Pacific Investment Management Co. made the allegation ahead of a Friday court hearing on Mr. Gross’ lawsuit accusing the company of forcing him to resign so it wouldn’t have pay him a bonus. Mr. Gross is asking a judge to order PIMCO to provide him with internal documents he says he needs to prove his case.
“Discovery has revealed that Mr. Gross went so far as to leak confidential PIMCO compensation data to the news media after he left the company,” PIMCO said in the filing Tuesday, “as part of his sad obsession with attacking his former employer and colleagues.”
Mr. Gross also may have improperly destroyed documents relevant to his lawsuit, according to the filing in California state court in Santa Ana.

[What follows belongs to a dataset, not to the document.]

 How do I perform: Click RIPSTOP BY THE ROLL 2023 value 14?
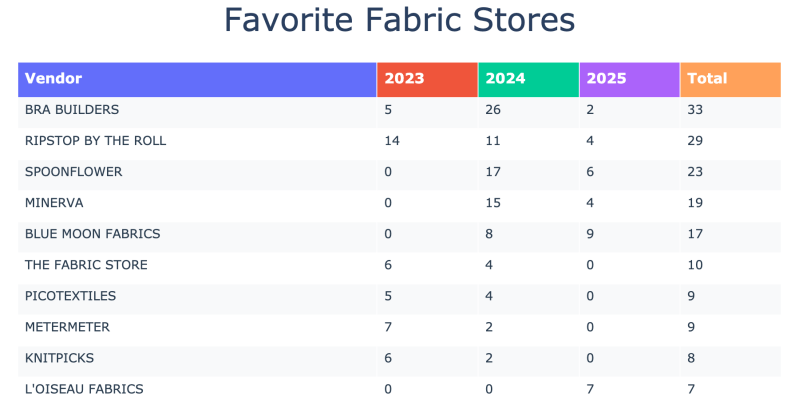point(393,141)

In a document from Mr. Gross’ lawyer included in the filing, Mr. Gross said he provided the bonus information to a Bloomberg reporter. He said that PIMCO didn’t have a right to take any adverse action against him for disclosing the information.
PIMCO said Mr. Gross leaked the information in November 2014, after he had left the company and was working for Janus Capital Group.

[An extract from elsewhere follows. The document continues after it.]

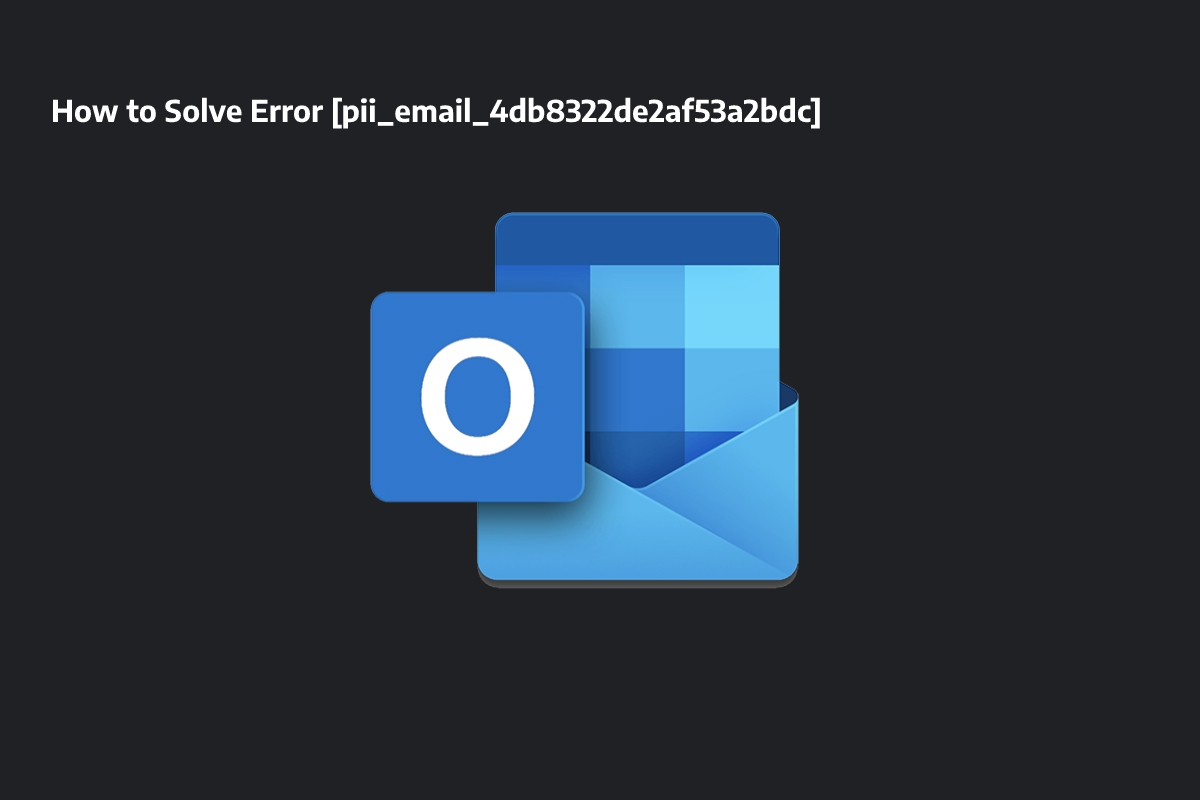The height and width of the screenshot is (800, 1200).
Task: Click the white letter O in Outlook logo
Action: click(x=477, y=398)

Mr. Gross, 72, last week accused the Newport Beach, Calif.-based asset management firm of “bad faith obstruction” for withholding potential evidence about its investment strategy and its compensation practices. Mr. Gross argues that information will support his claims that other management directors wanted his share of the bonus pool after he’d had a falling out with them over PIMCO’s move into more risky investments.
“PIMCO’s latest motion is an effort to deflect blame from its litigation misconduct by making off-topic insults and baseless accusations against our client,” Mr. Gross’ attorney, Patricia Glaser, said in an e-mailed statement. “The only party trying play ‘hide the ball’ is PIMCO.”

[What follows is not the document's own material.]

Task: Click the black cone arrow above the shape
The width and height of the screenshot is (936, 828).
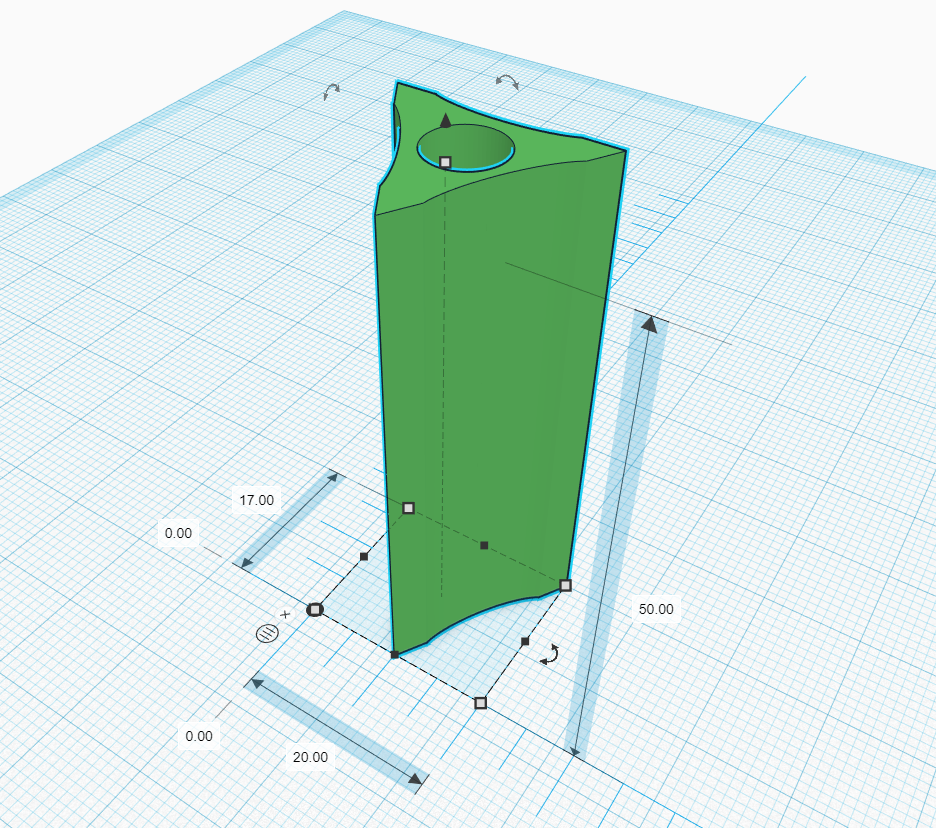Action: click(443, 121)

PIMCO has argued that Mr. Gross’ broad demand for records of all PIMCO’s interactions with government regulators and every meeting of its most senior executives over the past five years is irrelevant to the narrow employment claims at stake in the lawsuit. The company also claims that disclosing executive compensation files would violate the privacy rights of people not involved in the lawsuit.
Bloomberg reported in November 2014, two months after Mr. Gross left the firm, that he received a bonus of about $290 million in 2013. Other bonuses reported for 2013 included $230 million for Mohamed El-Erian, PIMCO’s then-chief executive officer, $70 million for Daniel Ivascyn, who succeeded Mr. Gross as chief investment officer, and $45 million for Douglas Hodge, who succeeded Mr. El-Erian as CEO. Mr. El-Erian, who is now chief economic adviser to PIMCO’s parent, Allianz SE, is also a Bloomberg View contributor.
Mr. Gross now runs the Janus Global Unconstrained Bond Fund.
In Tuesday’s request for a court order that Mr. Gross needs to produce documents he has so far held back, PIMCO alleges that a subpoena to Janus turned up e-mails between Janus CEO Richard Weil and Mr. Gross regarding his departure from PIMCO, which Mr. Gross himself didn’t turn over, as well as a personal e-mail account Mr. Gross hadn’t disclosed.
According to PIMCO, Mr. Gross claims that he only has printouts of most of the e-mails he has given the company so far, which indicates that he may have deleted the electronic versions with the associated metadata even after he was required to preserve these because of the litigation.